Oleh: Nashrul Mu’minin*
Data Badan Pusat Statistik (BPS) 2025 mengejutkan: 72% kabupaten di Indonesia kini bergantung pada industri ekstraktif dan manufaktur skala besar.
Sementara itu, sektor unggulan lokal, seperti pertanian organik, pariwisata budaya, dan ekonomi kreatif justru terpinggirkan.
Kabupaten Bekasi—yang selama ini dikenal sebagai “kota industri”—kini menghadapi krisis identitas: lahan hijau menyusut 40% dalam lima tahun terakhir, udara tercemar timbal melebihi ambang batas WHO, dan upah buruh stagnan di angka UMK meski laba korporasi melonjak 300% (LBH Jakarta, 2025).
Namun, ini bukan hanya soal Bekasi. Ini tentang wajah baru kolonialisme ekonomi: kabupaten-kabupaten kita dijual sebagai “lahan industri murah” kepada korporasi, sedangkan masyarakat lokal hanya jadi penonton di tanahnya sendiri.
Lihatlah pola yang berulang: Pemda membuka keran investasi lebar-lebar dengan dalih “penyerapan tenaga kerja”. Namun, nyatanya 75% pekerja terampil di kawasan industri justru didatangkan dari luar daerah (Kemenaker, 2024).
Masyarakat asli hanya mendapat pekerjaan kasar dengan upah minim, sedangkan limbah B3 dan polusi menjadi warisan abadi untuk anak cucu mereka.
Di Situbondo, petani garam tradisional gulung tikar karena air laut tercemar limbah pabrik pengolahan nikel.
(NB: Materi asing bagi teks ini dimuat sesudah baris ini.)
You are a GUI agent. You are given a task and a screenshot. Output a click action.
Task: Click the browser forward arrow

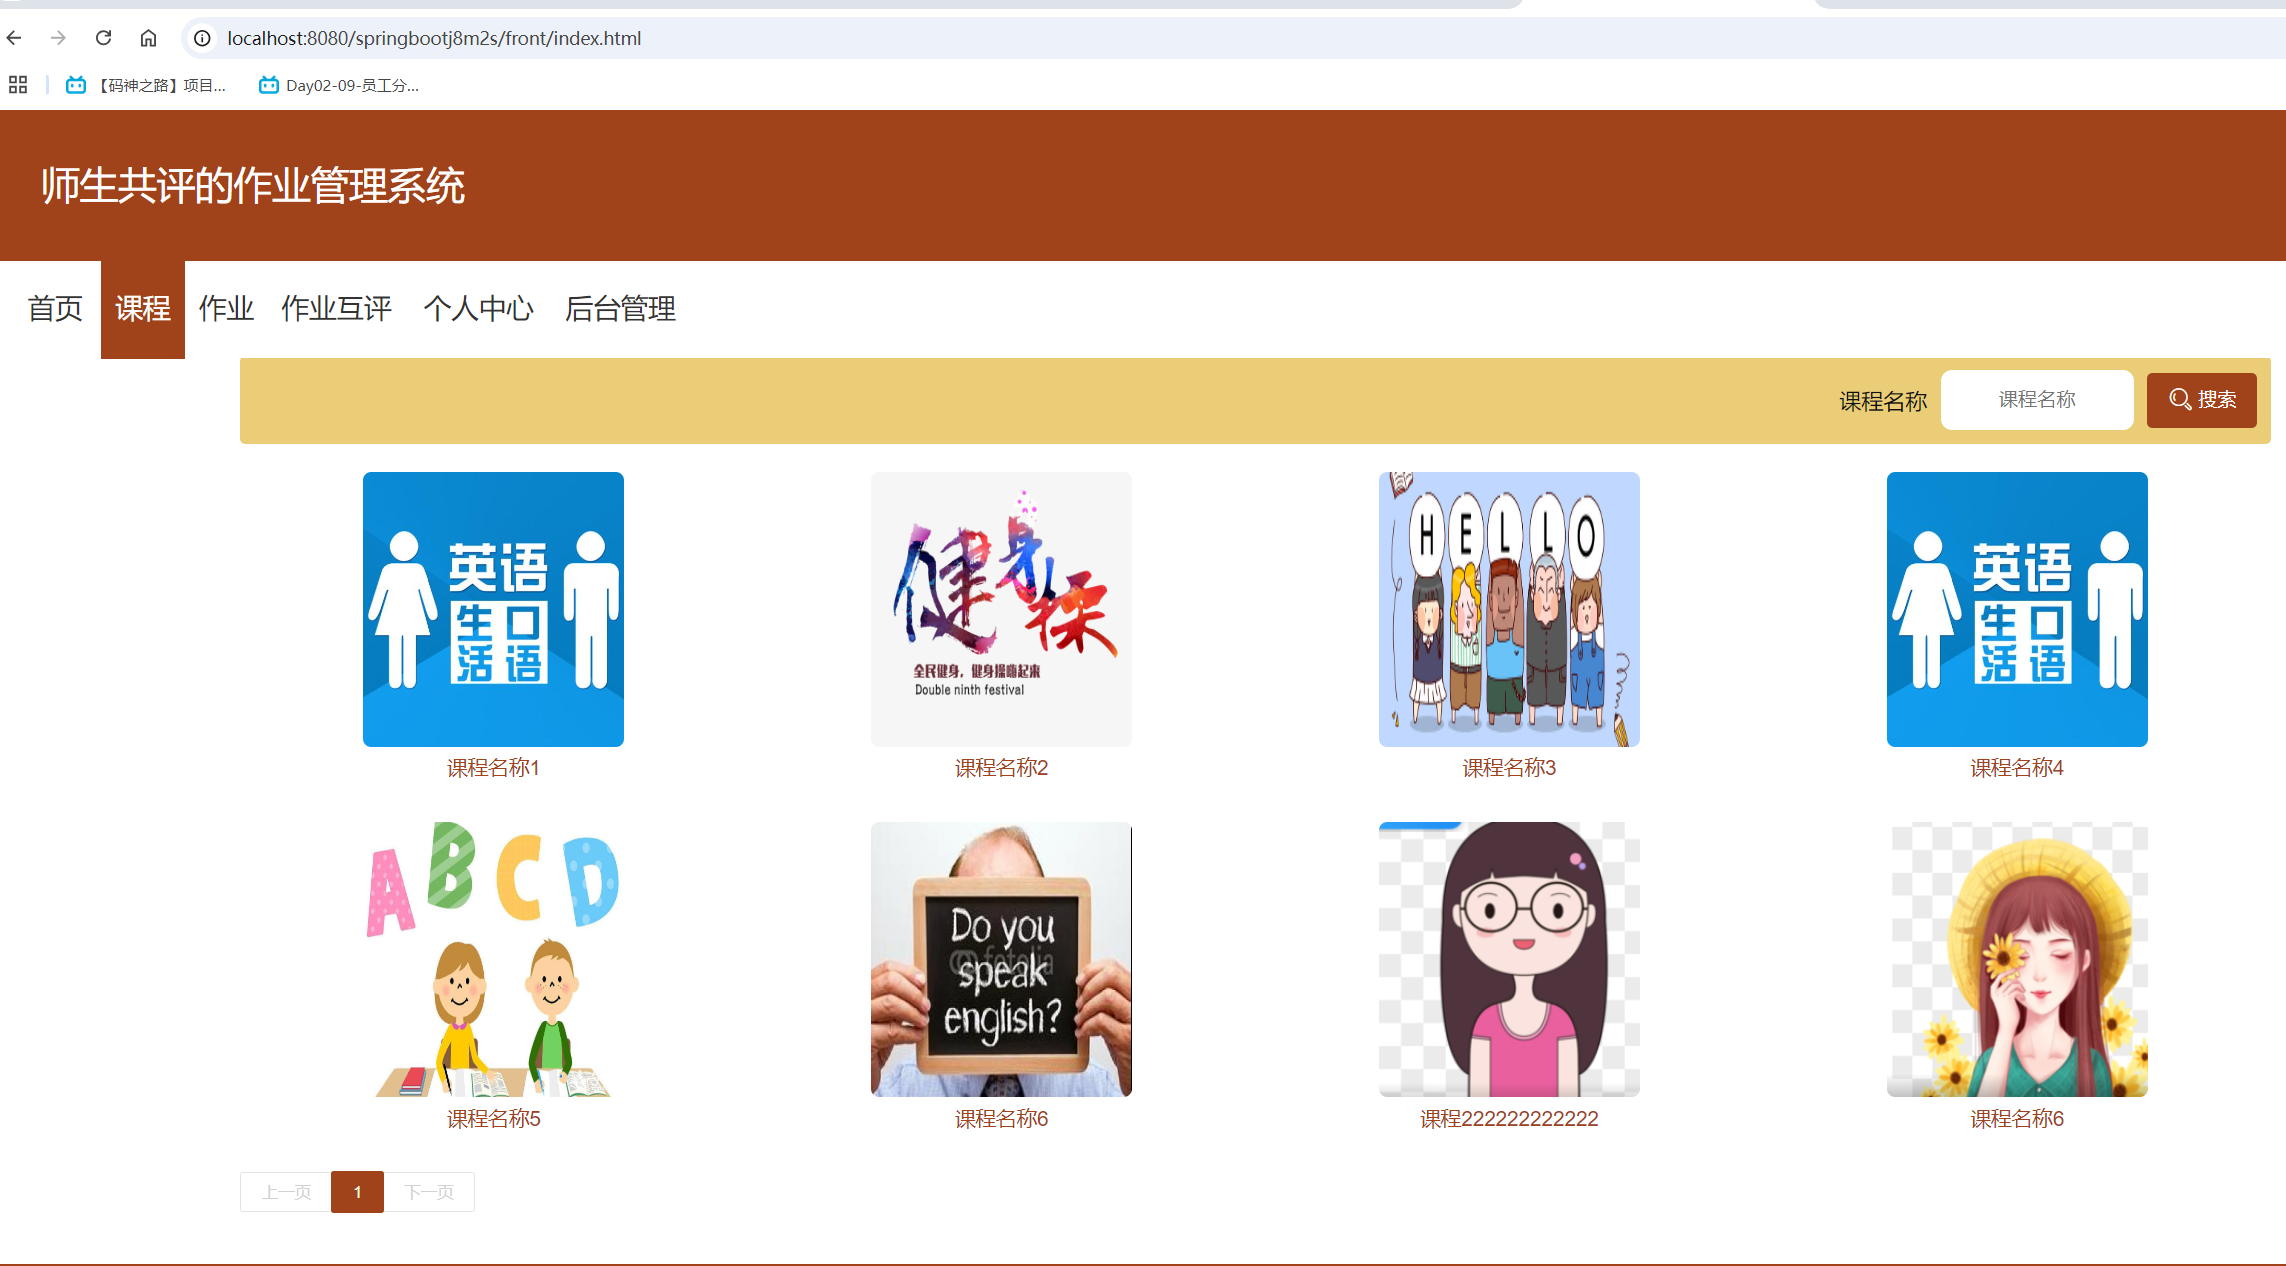pos(58,38)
Di Batang, nelayan kehilangan mata pencaharian karena sedimentasi proyek PLTU.
Kabupaten-kabupaten ini perlahan-lahan berubah menjadi “zona pengorbanan” demi pertumbuhan ekonomi nasional yang timpang.
Padahal, Undang-Undang Desa Nomor 6 tahun 2014 sebenarnya memberikan amunisi untuk melawan: desa memiliki hak mengelola sumber daya alam secara mandiri.
Namun, dalam praktiknya, 67% Perdes tentang perlindungan lingkungan dibatalkan oleh Perda kabupaten yang lebih memilih investasi dibandingkan dengan kedaulatan ekologis (JKPP, 2025).
Di Brebes, Perdes Larangan Penambangan Pasir ditolak dengan alasan “menghambat pembangunan”. Di Kulon Progo, Perdes Tata Ruang Berbasis Ekologi dianggap “tidak sejalan dengan RPJMD”.
Inilah paradoks otonomi daerah: desa diberi hak, tetapi kabupaten memegang kunci kuasa.
BRIN mencatat hanya 12% kabupaten yang memiliki peta jalan ekonomi hijau hingga 2030. Selebihnya masih terjebak dalam logika “industri atau mati”.
Meski contoh dari daerah seperti Banyuwangi membuktikan sebaliknya: pariwisata budaya dan agroindustri kreatif menyumbang 35% PAD tanpa harus merusak lingkungan (Kemenparekraf, 2025).
Bahkan di Bekasi sendiri, gerakan “Bekasi Bukan Hanya Industri” yang digaungkan mahasiswa mulai menuai hasil: tiga kawasan bekas pabrik dikonversi menjadi pusat seni dan technopark UMKM.
Solusinya? Pertama, moratorium izin industri ekstraktif di kabupaten dengan daya dukung lingkungan kritis.
Kedua, alokasikan 20% dana otonomi khusus untuk pengembangan ekonomi sirkular berbasis komunitas.
Ketiga, ubah indikator keberhasilan pemda dari “nilai investasi” menjadi “koefisien pemerataan ekologis”.
Kita harus berani bertanya: ketika kabupaten-kabupaten ini sudah penuh pabrik dan tambang, apa yang akan kita wariskan? Lahan terkontaminasi atau peradaban yang lebih adil?
Jangan sampai nanti anak-anak kita hanya mengenal Bekasi dari cerita lama: “Dulu di sini sawah dan kebun, sekarang hanya deretan pabrik yang sesekali mengusir asap racun ke langit.”